Расставание с Нарциссом. Опыты поминальной риторики | страница 103



В какой-то очень обуженной, очень элементарной форме, так что суть многих понятий оказалась выпотрошенной, литература 30-х годов пыталась вернуться к некоторым традиционным представлениям и ценностям, — главным образом, проверенным ценностям общежития, семейного и роевого. Именно в этом чрезвычайно ответственном пункте обнаруживает свою уязвимость концепция Б. Гройса («Стиль Сталин»), устанавливающая прямую зависимость тотального соцреалистического проекта (который был далеко не столь гомогенен и тотален) от креативно-демиургической мистерии авангардизма. Сталинское зрелое искусство, искусство середины и конца 30-х годов, было в значительной степени буржуазно (мелкобуржуазно) и сентиментально, и эта его сентиментально-буржуазная и традиционалистская мифогенность являлась гораздо более важной его содержательной компонентой, нежели креативно-волюнтаристская проективность, культ мистического страдания, мазохистский кенозис (по И. Смирнову) и прочий, говоря словами Гройса, сакральный ритуализм. Этот ритуализм якобы завладевает колоссальной энергией авангарда-богоубийцы, только на место умерщвленного Бога, не занятое трансцендентным своему творению художником-авангардистом, становится партийное руководство — «Сталин как художник». Внешне привлекательная эта схема представляется сомнительной, ибо в ней, повторим, обойден стороной очень значительный для искусства сталинской эпохи комплекс советской необуржуазности и сентиментально-эротического умиления. Любопытно отметить и то, что рассмотрение Сталина в качестве великого артиста, творящего государство как единое художественное произведение, восходит у Гройса — неизвестно, в какой мере осознанно, — к аристократическим построениям Якоба Буркхардта, который сходным образом трактовал созидание итальянскими князьями ренессансных городов-государств.

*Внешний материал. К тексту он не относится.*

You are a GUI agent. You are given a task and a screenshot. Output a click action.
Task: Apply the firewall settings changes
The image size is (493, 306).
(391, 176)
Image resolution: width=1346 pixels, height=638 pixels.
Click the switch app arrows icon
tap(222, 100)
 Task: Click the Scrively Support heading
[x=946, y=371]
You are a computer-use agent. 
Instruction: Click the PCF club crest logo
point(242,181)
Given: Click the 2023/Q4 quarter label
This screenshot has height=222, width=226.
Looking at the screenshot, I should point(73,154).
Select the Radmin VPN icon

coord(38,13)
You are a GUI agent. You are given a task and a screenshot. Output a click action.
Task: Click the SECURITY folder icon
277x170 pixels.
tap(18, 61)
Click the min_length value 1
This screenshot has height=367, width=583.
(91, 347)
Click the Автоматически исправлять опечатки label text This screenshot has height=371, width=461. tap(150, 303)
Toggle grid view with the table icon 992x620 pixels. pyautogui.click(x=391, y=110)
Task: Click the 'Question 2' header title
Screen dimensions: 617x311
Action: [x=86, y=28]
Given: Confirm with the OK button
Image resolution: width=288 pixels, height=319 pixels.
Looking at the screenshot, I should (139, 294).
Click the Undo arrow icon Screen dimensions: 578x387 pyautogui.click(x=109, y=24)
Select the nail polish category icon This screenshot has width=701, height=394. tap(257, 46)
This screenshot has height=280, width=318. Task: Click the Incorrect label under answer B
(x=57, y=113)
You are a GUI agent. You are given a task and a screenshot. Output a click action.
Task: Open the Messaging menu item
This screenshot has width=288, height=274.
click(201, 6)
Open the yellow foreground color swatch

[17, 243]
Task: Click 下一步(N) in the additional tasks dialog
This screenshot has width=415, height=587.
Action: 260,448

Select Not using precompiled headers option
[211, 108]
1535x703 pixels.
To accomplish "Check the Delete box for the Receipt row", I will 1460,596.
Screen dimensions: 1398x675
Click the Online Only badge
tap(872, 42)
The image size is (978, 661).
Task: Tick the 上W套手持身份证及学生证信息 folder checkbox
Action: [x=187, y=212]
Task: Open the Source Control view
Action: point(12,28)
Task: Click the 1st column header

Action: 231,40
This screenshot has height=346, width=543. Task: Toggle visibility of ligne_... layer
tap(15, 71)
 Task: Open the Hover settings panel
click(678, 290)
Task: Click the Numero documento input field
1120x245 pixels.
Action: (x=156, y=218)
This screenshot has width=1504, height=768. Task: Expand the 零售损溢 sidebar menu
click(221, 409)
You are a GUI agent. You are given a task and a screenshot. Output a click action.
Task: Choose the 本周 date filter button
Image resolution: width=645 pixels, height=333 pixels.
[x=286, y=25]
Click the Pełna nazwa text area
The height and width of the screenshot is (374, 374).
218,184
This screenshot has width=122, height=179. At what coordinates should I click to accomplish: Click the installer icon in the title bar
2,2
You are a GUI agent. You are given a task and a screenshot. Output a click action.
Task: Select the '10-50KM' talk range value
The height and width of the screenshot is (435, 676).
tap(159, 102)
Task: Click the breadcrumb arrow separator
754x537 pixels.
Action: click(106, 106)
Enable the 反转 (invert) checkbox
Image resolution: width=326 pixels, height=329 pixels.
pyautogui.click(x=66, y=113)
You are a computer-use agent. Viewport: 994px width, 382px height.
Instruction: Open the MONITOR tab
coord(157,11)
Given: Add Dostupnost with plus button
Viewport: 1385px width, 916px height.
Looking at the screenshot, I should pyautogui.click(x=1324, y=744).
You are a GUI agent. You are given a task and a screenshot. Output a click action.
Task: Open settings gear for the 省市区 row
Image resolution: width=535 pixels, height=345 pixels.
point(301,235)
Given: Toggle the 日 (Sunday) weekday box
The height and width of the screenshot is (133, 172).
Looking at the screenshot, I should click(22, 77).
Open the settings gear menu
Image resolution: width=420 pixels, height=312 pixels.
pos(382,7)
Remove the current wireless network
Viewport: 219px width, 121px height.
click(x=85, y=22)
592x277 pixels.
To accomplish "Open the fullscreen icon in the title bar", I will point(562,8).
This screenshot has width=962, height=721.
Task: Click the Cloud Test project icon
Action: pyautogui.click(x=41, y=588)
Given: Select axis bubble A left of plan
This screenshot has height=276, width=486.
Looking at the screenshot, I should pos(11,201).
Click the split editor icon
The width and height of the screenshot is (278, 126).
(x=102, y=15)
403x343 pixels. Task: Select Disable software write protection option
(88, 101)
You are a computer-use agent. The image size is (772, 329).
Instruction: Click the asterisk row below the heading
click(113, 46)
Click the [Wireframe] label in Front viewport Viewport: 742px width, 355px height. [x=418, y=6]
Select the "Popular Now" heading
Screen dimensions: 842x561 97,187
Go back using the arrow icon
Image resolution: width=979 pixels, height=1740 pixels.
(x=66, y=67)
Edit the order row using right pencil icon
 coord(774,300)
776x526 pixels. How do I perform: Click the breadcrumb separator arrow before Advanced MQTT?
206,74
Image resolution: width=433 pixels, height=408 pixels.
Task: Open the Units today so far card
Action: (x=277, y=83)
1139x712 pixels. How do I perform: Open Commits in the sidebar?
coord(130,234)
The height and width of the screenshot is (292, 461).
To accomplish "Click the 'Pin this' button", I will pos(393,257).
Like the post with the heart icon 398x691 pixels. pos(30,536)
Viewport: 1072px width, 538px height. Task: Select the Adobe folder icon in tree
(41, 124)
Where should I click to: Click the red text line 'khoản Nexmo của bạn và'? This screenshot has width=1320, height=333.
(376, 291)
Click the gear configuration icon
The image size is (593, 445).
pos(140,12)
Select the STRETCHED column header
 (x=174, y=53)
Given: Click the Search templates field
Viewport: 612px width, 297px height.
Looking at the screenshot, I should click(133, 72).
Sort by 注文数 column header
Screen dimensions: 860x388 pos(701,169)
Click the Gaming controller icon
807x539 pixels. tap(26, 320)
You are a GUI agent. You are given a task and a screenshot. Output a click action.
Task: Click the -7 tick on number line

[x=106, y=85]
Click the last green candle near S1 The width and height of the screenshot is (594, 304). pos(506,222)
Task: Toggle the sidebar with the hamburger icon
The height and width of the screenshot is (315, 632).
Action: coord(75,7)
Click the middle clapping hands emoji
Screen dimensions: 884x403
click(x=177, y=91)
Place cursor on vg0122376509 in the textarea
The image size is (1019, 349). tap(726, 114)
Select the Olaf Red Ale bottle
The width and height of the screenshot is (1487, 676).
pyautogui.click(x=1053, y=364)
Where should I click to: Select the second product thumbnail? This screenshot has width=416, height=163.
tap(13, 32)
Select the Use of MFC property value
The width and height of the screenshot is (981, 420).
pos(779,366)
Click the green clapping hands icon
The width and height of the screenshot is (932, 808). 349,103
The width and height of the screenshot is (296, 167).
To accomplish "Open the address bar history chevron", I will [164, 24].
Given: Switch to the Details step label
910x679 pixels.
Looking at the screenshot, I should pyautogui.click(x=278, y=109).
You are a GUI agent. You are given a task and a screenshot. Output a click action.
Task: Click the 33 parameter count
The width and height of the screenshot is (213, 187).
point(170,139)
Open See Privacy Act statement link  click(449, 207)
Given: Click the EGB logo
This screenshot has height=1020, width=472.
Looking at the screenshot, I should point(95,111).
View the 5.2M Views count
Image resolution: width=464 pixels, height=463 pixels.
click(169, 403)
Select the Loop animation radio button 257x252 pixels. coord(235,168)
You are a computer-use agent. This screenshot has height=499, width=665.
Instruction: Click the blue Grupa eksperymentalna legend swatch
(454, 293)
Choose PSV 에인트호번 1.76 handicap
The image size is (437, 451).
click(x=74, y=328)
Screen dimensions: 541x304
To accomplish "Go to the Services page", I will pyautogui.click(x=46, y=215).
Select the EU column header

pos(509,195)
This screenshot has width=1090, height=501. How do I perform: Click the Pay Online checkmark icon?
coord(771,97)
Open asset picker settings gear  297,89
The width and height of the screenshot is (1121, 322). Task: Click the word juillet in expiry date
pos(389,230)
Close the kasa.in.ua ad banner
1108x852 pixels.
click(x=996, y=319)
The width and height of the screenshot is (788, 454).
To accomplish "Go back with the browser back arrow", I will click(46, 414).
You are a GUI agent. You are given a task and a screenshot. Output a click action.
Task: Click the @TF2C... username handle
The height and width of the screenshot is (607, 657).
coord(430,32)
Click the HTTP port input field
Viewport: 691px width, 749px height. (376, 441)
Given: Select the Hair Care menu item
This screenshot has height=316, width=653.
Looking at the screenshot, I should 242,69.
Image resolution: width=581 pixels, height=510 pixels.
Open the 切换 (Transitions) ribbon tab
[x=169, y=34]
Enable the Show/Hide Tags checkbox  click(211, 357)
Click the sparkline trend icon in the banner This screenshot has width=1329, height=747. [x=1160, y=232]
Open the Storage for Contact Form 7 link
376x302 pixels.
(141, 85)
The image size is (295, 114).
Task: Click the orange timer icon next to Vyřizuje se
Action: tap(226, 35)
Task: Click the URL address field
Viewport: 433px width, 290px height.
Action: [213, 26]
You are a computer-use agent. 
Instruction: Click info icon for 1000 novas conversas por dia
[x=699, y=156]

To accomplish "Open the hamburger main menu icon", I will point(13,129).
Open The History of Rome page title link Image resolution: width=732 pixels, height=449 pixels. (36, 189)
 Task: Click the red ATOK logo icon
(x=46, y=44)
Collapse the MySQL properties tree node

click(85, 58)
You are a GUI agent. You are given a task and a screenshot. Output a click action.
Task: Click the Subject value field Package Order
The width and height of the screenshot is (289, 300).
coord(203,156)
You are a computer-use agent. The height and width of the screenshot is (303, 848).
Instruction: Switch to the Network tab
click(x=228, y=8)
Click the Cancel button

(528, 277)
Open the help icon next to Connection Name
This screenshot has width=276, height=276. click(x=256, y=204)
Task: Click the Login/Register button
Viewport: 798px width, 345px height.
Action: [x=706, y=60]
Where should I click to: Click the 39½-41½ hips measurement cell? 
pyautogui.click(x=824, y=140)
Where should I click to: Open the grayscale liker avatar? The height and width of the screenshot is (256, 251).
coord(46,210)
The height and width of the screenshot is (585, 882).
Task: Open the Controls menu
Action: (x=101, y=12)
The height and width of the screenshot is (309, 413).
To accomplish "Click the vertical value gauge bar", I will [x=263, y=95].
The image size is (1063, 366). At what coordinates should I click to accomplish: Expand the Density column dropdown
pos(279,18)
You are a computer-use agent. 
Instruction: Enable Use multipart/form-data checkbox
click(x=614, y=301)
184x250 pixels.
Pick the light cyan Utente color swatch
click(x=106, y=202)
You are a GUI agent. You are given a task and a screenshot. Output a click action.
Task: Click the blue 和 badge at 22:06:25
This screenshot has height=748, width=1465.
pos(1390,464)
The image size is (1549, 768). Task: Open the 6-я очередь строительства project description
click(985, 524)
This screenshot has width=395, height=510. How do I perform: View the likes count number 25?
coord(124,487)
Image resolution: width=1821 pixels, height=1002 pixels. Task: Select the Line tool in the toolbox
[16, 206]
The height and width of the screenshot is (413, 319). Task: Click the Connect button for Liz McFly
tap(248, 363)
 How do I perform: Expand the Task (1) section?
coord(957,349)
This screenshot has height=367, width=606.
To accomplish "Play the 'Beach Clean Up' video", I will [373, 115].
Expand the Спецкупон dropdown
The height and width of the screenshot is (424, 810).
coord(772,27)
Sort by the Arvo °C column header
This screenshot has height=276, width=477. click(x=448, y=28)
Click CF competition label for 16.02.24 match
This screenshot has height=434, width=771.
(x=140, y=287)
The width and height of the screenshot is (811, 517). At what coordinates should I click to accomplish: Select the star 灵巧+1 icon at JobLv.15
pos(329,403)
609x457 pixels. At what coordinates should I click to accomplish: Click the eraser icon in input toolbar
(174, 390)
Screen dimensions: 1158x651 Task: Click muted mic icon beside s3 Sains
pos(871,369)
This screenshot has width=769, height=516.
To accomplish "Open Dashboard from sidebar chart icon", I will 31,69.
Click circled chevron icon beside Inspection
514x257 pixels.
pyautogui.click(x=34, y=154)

Обращенная в будущее революционная этика коммунальной и семейной жизни, этика 20-х годов со свойственными ей деконструктивным пафосом и вербальным экстремизмом, иногда переходившими в прямое действие, оказалась неуместной, как только сложилось реальное новое общество, чрезвычайно несходное с предлагавшимися ранее утопическими проектами[53]. Исподволь, незаметно, но неумолимо, литература эпохи раннего советского социализма оттеснила любовниц и товарищей — их место заняли жены, которые вновь принялись смотреть за детьми и мужьями, мечтая о счастье заслуженного уюта и довольства. Иногда семейная идиллия давала трещину или даже разбивалась на куски, подобно голубой чашке А. Гайдара (в «Дикой собаке Динго» Р. Фраермана, где идиллия изначально неполная, мать растит дочь одна, без мужа), но кризис и разрыв не бывали необратимыми: их превозмогали, склеивая черепки терпением и надеждой, как то и должно было быть по законам жанра.